Func _ArrayCreateV()

    Local $aArray[$iArrayRows][$iArrayCols]

    $hTimer = _Timer_Init()

    For $ii = 0 To $iLoopColumns
        For $i = 1 To $iLoopRows

            $aArray[$i][$ii] = "0000000000"

        Next
    Next

    $hTimer = _Timer_Diff($hTimer)

    ConsoleWrite(($hTimer / 1000) & @CRLF)

EndFunc

Timings show a good saving with the above array size (has drastically more rows than columns):

1.7250778
1.755863
1.7677521
1.7441728
1.7371205
---------------
1.453319
1.4538587
1.4681471
1.4888286
1.4498426

I had no idea that there would be a difference but it seems so obvious now. Is this something that everybody has innately known forever and I'm only just finding out now?

Link to post
Share on other sites

Well, yes and no. You have to be aware that memory storage is linear, so when storing data with dimensionality higher than 1 (2 dims = array/matrix, 3+ = tensor), storage order becomes relevant, for an array or matrix this is either ColMajor (one cell in all rows per column before the next column, so rows iteration is the minor loop) or RowMajor (one cell in all columns per row before the next row, so cols iteration is the minor loop). In both cases, if you perform cell I/O in the other order it involves repeated jumping back and forth in linear memory space, which likely implies more memory paging swaps (esp. for large data sets). AutoIt arrays are more complicated because they contain pointers to data of any type instead of contiguous raw data of a single type, but the basic idea is the same. Different programming environments may opt for either storage order; efficiency depends on how the data are most commonly accessed. In a computational environment such as Eigen, the default is ColMajor, but RowMajor order can be imposed if necessary. More info is here.

Quote

Algorithms that traverse a matrix row by row will go faster when the matrix is stored in row-major order because of better data locality. Similarly, column-by-column traversal is faster for column-major matrices. It may be worthwhile to experiment a bit to find out what is faster for your particular application.

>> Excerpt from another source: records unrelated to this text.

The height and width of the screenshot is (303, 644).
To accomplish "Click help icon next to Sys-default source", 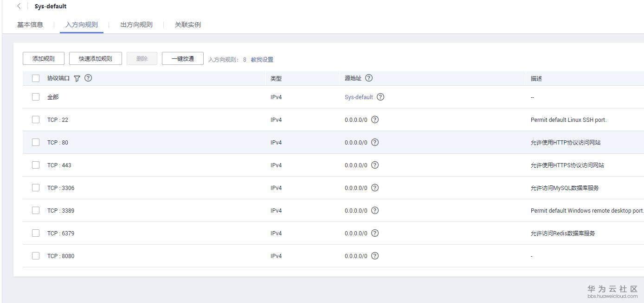I will pyautogui.click(x=380, y=97).
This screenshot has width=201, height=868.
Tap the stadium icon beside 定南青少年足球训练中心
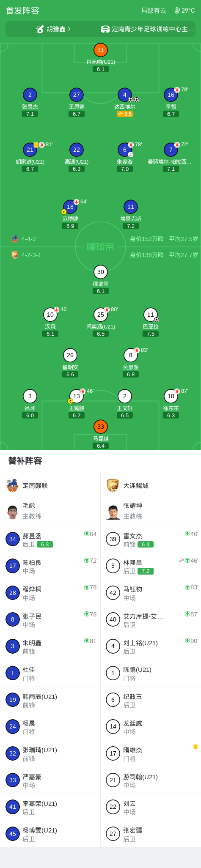coord(105,29)
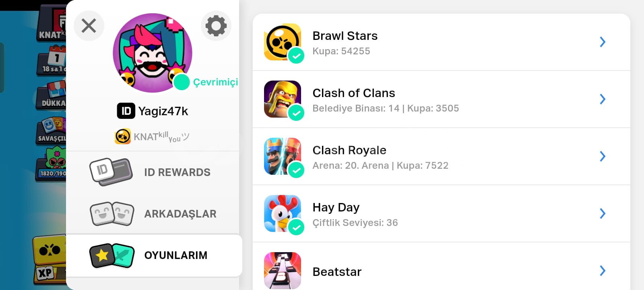Expand the Hay Day row chevron
The image size is (644, 290).
pyautogui.click(x=603, y=213)
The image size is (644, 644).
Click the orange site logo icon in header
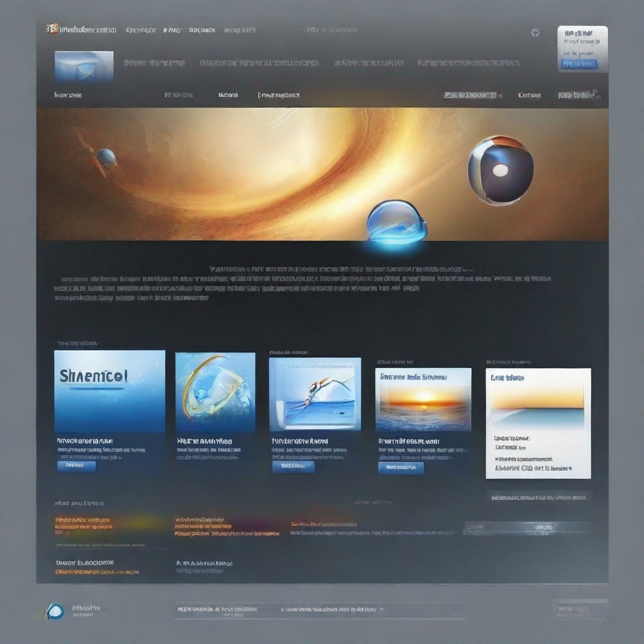51,29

BTW, if you're manipulating large numerical data sets and are worried about speed, you might want to consider using matrices instead of arrays (AutoIt UDF here).

Edited by RTFC
Link to post
Share on other sites

??...  it seems that the difference in speed is not due to the different access mode of the elements of the array, but to the greater number of crossings of the different nesting levels of the two "for next" loops In fact, if you comment the two commands to access the array, you will see that the time difference persists.

$iArrayRows = 400000
$iArrayCols = 2
$iLoopRows = $iArrayRows - 1
$iLoopColumns = $iArrayCols - 1

_ArrayCreateH()
_ArrayCreateH()
_ArrayCreateH()
_ArrayCreateH()
_ArrayCreateH()

ConsoleWrite("---------------" & @CRLF)

_ArrayCreateV()
_ArrayCreateV()
_ArrayCreateV()
_ArrayCreateV()
_ArrayCreateV()

Func _ArrayCreateH()

    Local $aArray[$iArrayRows][$iArrayCols]

    $hTimer = TimerInit()

    For $i = 1 To $iLoopRows
        For $ii = 0 To $iLoopColumns
            ; $aArray[$i][$ii] = "0000000000"
        Next
    Next

    $hTimer = TimerDiff($hTimer)

    ConsoleWrite(($hTimer / 1000) & @CRLF)
EndFunc   ;==>_ArrayCreateH

Func _ArrayCreateV()

    Local $aArray[$iArrayRows][$iArrayCols]

    $hTimer = TimerInit()

    For $ii = 0 To $iLoopColumns
        For $i = 1 To $iLoopRows

            ; $aArray[$i][$ii] = "0000000000"

        Next
    Next

    $hTimer = TimerDiff($hTimer)

    ConsoleWrite(($hTimer / 1000) & @CRLF)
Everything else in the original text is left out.